SI LES CANCERS professionnels touchent vraisemblablement de 6 000 à 8 000 personnes chaque année, seulement 700 d'entre eux ont fait l'objet d'une déclaration en 1999. Pourtant, les professionnels s'accordent pour dire qu'il y a eu « beaucoup de progrès ces derniers temps ». En réalité, comme le rappelle Hélène Imbernon (Institut de veille sanitaire), « les cancers d'origine professionnelle sont mal connus des praticiens, sous-estimés ». Le nombre de cas réels est bien supérieur à celui enregistré par les organismes chargés de la réparation, comme le Fonds d'indemnisation des victimes de l'amiante (Fiva). Les médecins n'ont - en l'absence de critères radiologiques, cliniques ou histologiques spécifiques - que peu d'éléments pour déterminer l'origine de la pathologie, et, de plus, peu d'entre eux sont conscients de l'intérêt que représente l'établissement d'une déclaration.

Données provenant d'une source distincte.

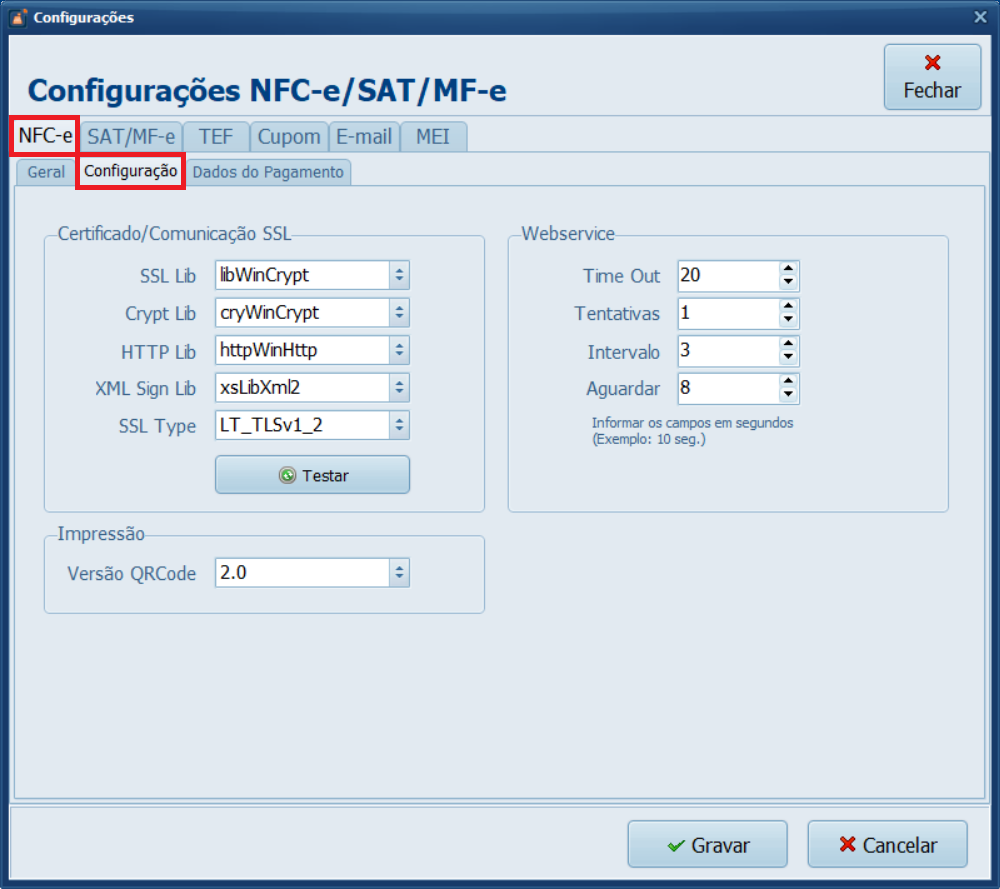Open the HTTP Lib dropdown list
Screen dimensions: 1000x889
point(399,350)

Des outils pour les médecins.
La notion qui est au cœur de la déclaration est l'imputabilité : elle définit dans quelle mesure on peut imputer une maladie à une certaine exposition professionnelle. Mais par quels moyens ? De nombreux outils ont été développés dans les domaines de la médecine du travail (tests sanguins et d'urine), de la réglementation (obligations d'étiquetage, dossiers toxicologiques pour toutes les nouvelles substances), mais aussi de la clinique. La Ligue contre le cancer (voir son site, www.ligue-cancer.asso.fr) publie des brochures d'information sur les différents cancers professionnels, établissant des rapprochements avec les produits auxquels la personne a pu être exposée. « Des questionnaires comportant l'ensemble des situations à risque, agent causal par agent causal » peuvent être demandés à la Ligue, explique le Pr Jean-Claude Pairon. Ils sont d'autant plus utiles que les cancers professionnels ont la particularité de se développer après un long temps de latence, allant jusqu'à 50 ans. Si le mésothéliome est très majoritairement d'origine professionnelle (lié à l'amiante), d'autres cancers doivent être mis en relation avec les conditions de travail : les cancers du nez et des sinus (poussières de bois, dérivés de chromates, travail du cuir, raffinage du nickel), ceux du larynx (brouillards acides contenant notamment de l'acide sulfurique, amiante), certaines hémopathies et, bien sûr, le cancer du poumon, premier cancer professionnel, mais dont l'origine est plus difficile à établir (selon les estimations, de 13 à 29 % des cancers du poumon chez les hommes seraient d'origine professionnelle). En dehors de ces questionnaires, le tableau des maladies professionnelles est une référence, bien qu'il ne soit pas l'unique critère : un cancer peut être reconnu comme ayant une origine professionnelle, même s'il ne figure pas sur ce document.
Des cancers évitables.
« Les cancers professionnels ne sont peut-être pas les plus fréquents mais ce sont des cancers évitables », rappelle le Pr Jacques Robert, président de la Société française du cancer (SFC). Pour cela, mais aussi bien sûr dans l'intérêt du patient et de ses proches, il est nécessaire de les déclarer. « Les cliniciens sont prioritairement focalisés sur la prise en charge thérapeutique et non sur les aspects médico-sociaux », déplore le Pr Pairon. « Beaucoup de praticiens ne sont pas au fait des avantages sociaux » qui en découlent alors que « les patients ont besoin d'un accompagnement dans ce domaine ». La déclaration permet au patient de bénéficier d'une meilleure indemnisation et d'une protection de l'emploi et garantit parfois une rente aux ayants droit en cas de décès. De plus, elle fait économiser des indemnités au régime général (par effet de bascule vers la branche « accidents du travail »), stimule la prévention du fait de l'augmentation du nombre de cas déclarés et permet aux caisses, en cas de « faute inexcusable » de l'employeur, de percevoir une indemnisation. Il ne faut donc pas hésiter à déclarer le cancer, d'autant que la très grande majorité des dossiers de réparation ont à ce jour été acceptés.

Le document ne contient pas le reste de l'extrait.